Romano split the season between the Vancouver Mounties and the Memphis Chickasaws. In , Romano played for the Indianapolis Indians of the American Association. The Indians' manager was former major league All-Star catcher Walker Cooper, who tutored Romano and helped to greatly improve his catching skills. Romano was called up late in the 1958 season, making his major league debut with the Chicago White Sox on September 12, at the age of 23.

The White Sox' manager, Al López was also a former major league catcher who helped Romano improve his catching skills. Playing as a backup to Sherm Lollar in 1959, Romano hit .294 with 5 home runs and 25 RBIs in 53 games, as the Go-Go White Sox won their first American League Pennant in 40 years. He made one plate appearance as a pinch hitter in the 1959 World Series as the White Sox were defeated by the Los Angeles Dodgers in a six-game series.

Romano was traded to the Cleveland Indians on December 6, 1959, and replaced Russ Nixon as the Indians' starting catcher. In 1960, he produced 16 home runs and 52 runs batted in along with a .272 batting average.
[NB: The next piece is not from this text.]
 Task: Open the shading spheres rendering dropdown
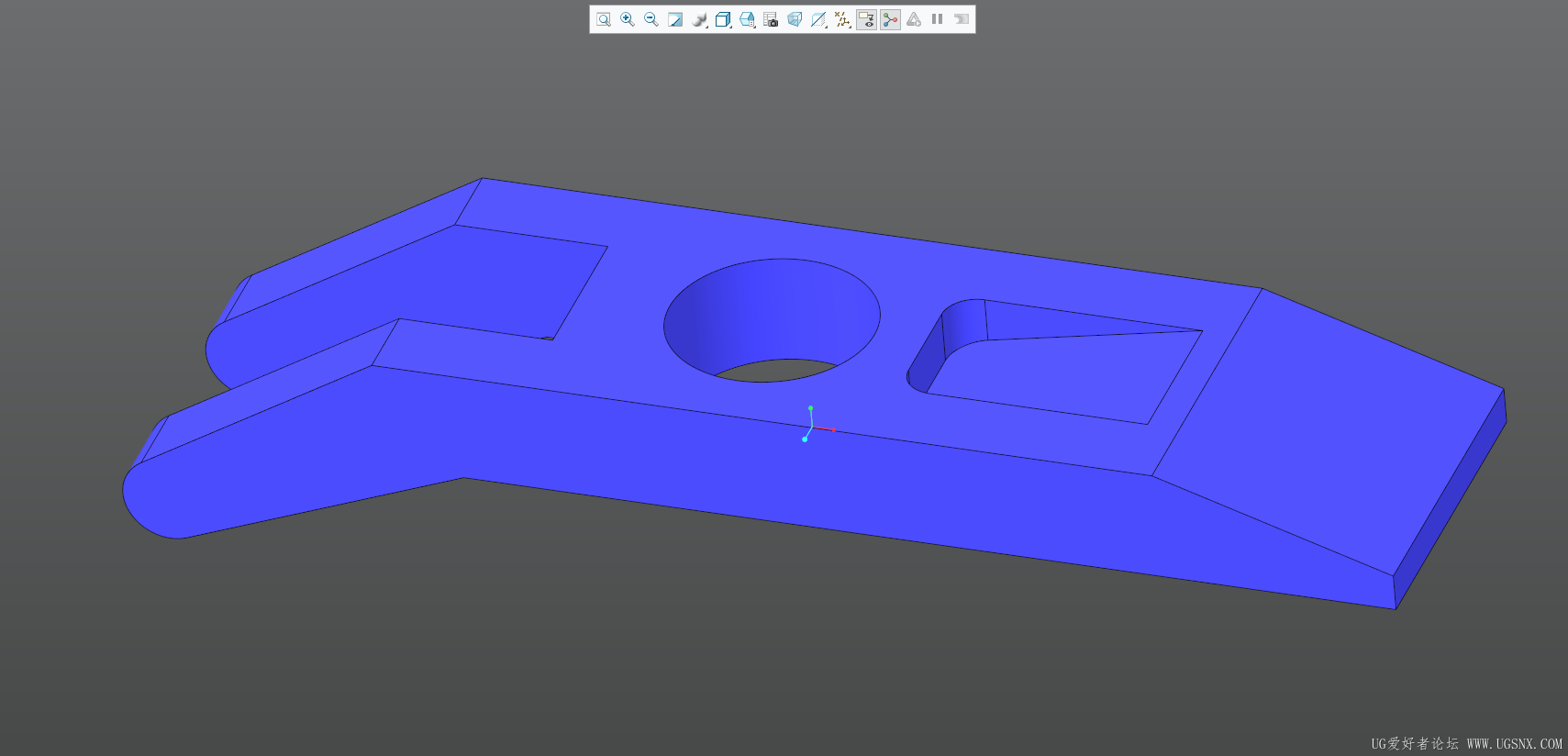coord(700,19)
He continued to improve in 1961, hitting for a .310 batting average by mid-season to earn the starting catcher's position for the American League team in the 1961 All-Star Games (two All-Star games per year were played in and ). He ended the season with a career-high .299 batting average, eighth highest in the league, along with 21 home runs and 80 runs batted in. Romano had another good year in 1962, hitting 13 home runs by mid-season, and was selected as a reserve catcher for the American League in the 1962 All-Star Games. He ended the season with career-highs of 25 home runs and 81 runs batted in.

On May 26, 1963, Romano fractured his little finger while making a tag at home plate. He tried to return to play too soon, and the injury never healed correctly and affected his batting. Romano missed 40 games that year and his batting average would drop to .216. In 1964, he platooned alongside catcher Joe Azcue, hitting .241 with 19 home runs. He was traded back to the White Sox on January 20, 1965, as the White Sox sought more offensive production from the catcher's position.
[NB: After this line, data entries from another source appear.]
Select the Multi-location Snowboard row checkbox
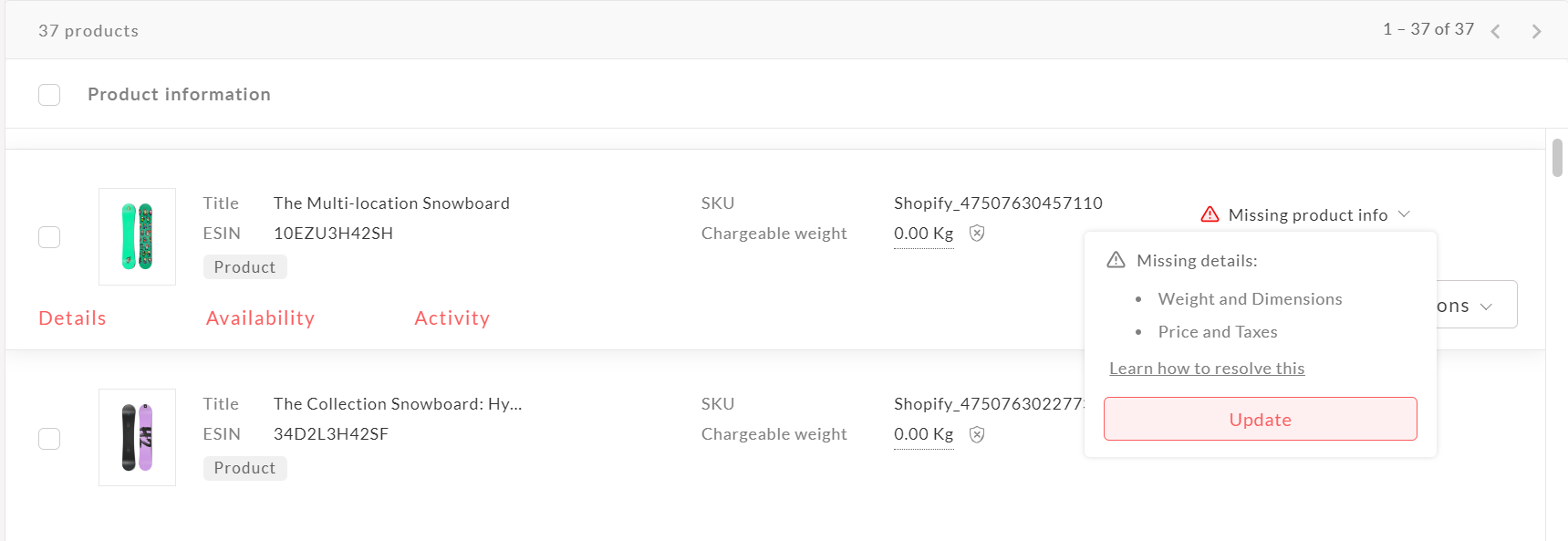The image size is (1568, 541). click(49, 237)
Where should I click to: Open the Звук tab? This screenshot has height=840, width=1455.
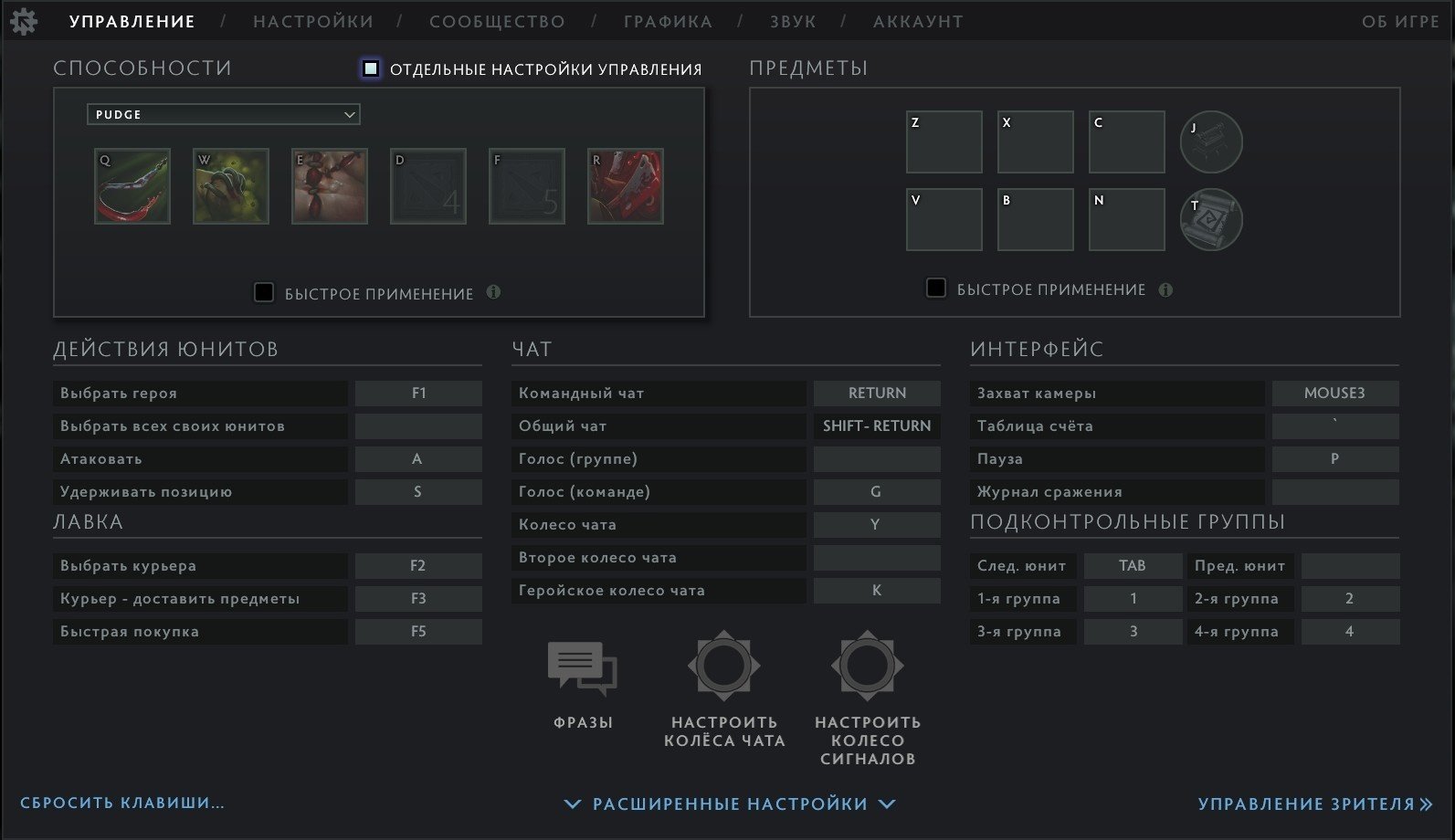793,21
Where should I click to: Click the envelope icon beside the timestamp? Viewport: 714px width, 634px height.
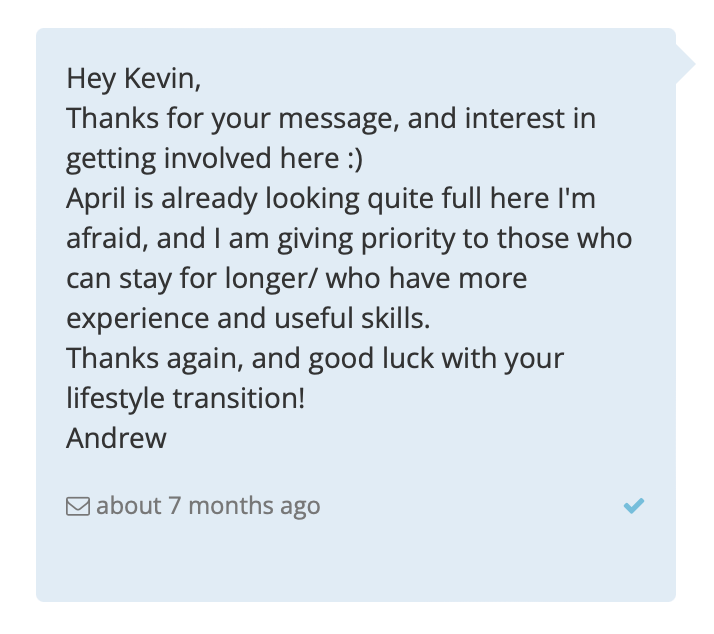[78, 506]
Romano had a productive season in 1965 with the White Sox, hitting 18 home runs with a respectable .355 on-base percentage in cavernous Comiskey Park. He also helped guide the White Sox pitching staff to finish second in the league in team earned run average and in shutouts as, the White Sox won 95 games to finish the season in second place behind the Minnesota Twins. Romano followed this performance with 15 home runs and a .344 on-base percentage in 1966 as he guided the White Sox pitching staff to lead the league in earned run average and in shutouts.
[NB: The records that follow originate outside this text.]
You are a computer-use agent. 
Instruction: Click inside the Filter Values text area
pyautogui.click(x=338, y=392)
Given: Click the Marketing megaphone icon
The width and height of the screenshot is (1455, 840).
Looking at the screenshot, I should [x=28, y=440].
On December 14, 1966, the White Sox traded Romano along with Leland White to the St. Louis Cardinals for Don Dennis and Walt Williams. He played one final season as a backup catcher for Tim McCarver in 1967. He hit for a .121 batting average in 24 games for the Cardinals as they won the National League pennant. They also captured the 1967 World Series title, but Romano was not on the postseason roster and was released on October 20, 1967.

==Career statistics==
In a ten-year major league career, Romano played in 905 games, accumulating 706 hits in 2,767 at bats for a .255 career batting average along with 129 home runs, 417 runs batted in and a .354 on-base percentage. A good defensive player, he ended his career with a .990 fielding percentage. Romano led American League catchers once in baserunners caught stealing, once in assists and once in range factor. At the time of his retirement, he held three team records for Indians catchers with most career home runs (91), most home runs in a season (25) and most RBIs in a season (81).

==Death==
Romano died on February 24, 2019, at the age of 84.